■ Document segment
[torqueusers] Setting up checkpointing

Lloyd Brown lloyd_brown at byu.edu
Fri Jan 27 11:04:08 MST 2012


I have to apologize for being so dense, but it seems I still need a
little help.

Thanks to Al's and Sreedhar's help, I've been able to get the checkpoint
files to be generated (either in TORQUEMOMDIR/checkpoints, or whatever I
specify via "-c dir=").  When the job ends (qdel, runs out of walltime,
etc.), though, it sounds like it should be copied back to the pbs_server
host somewhere, either where specified via configure or qmgr, or in
PBSSERVERDIR/checkpoint by default.  The thing is that while the
checkpoints get deleted on the mom, they never show up on the server.
This occurs both with and without "qmgr -c 's q queuename
checkpoint_dir=..'", as described in the docs.  I haven't tried
recompiling the server with the config param Al mentioned yet.

I'm still deciding whether I like the behavior of torque with respect to
checkpointing, and whether it will fit with my users' use case, but
right now, I can't replicate the behavior yet.

Lloyd Brown
Systems Administrator
Fulton Supercomputing Lab
Brigham Young University
http://marylou.byu.edu

On 01/26/2012 02:43 PM, Sreedhar Manchu wrote:
> Hi,
> 
> This is what I did to avoid checkpoint images going onto server node.
> 
> Modify the pbs_mom's config file to specify what checkpointing directories are remotely mounted. This can be done by adding something like:
> 
> $remote_checkpoint_dirs /opt/torque/checkpoint
> 
> Here /opt/torque/checkpoint is remotely mounted onto /opt/torque/checkpoint on each compute node. It doesn't have to be /opt/torque/checkpoint on server node. It can be any other directory on server node. I linked /opt/torque/checkpoint on server node to some other directory with lots of space.

■ Parts of the exercise
[1] Return the passage of the Torque checkpointing thread from "I'm still deciding" to "onto server node.", copied word for word.
[2] In the Torque checkpointing thread, what example line does Sreedhar Manchu give for the pbs_mom config file?

■ Information shown
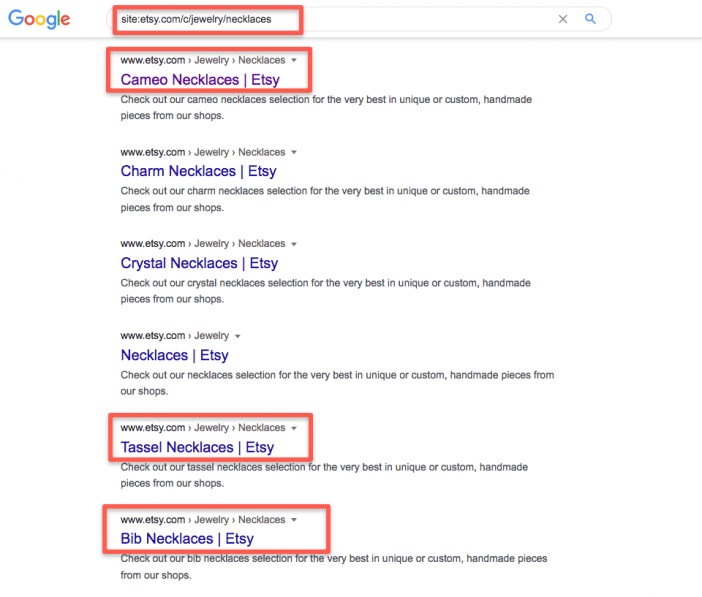
Task: Open the Crystal Necklaces | Etsy result
Action: pos(199,263)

■ The replies
[1]
I'm still deciding whether I like the behavior of torque with respect to
checkpointing, and whether it will fit with my users' use case, but
right now, I can't replicate the behavior yet.

Lloyd Brown
Systems Administrator
Fulton Supercomputing Lab
Brigham Young University
http://marylou.byu.edu

On 01/26/2012 02:43 PM, Sreedhar Manchu wrote:
> Hi,
> 
> This is what I did to avoid checkpoint images going onto server node.

[2] $remote_checkpoint_dirs /opt/torque/checkpoint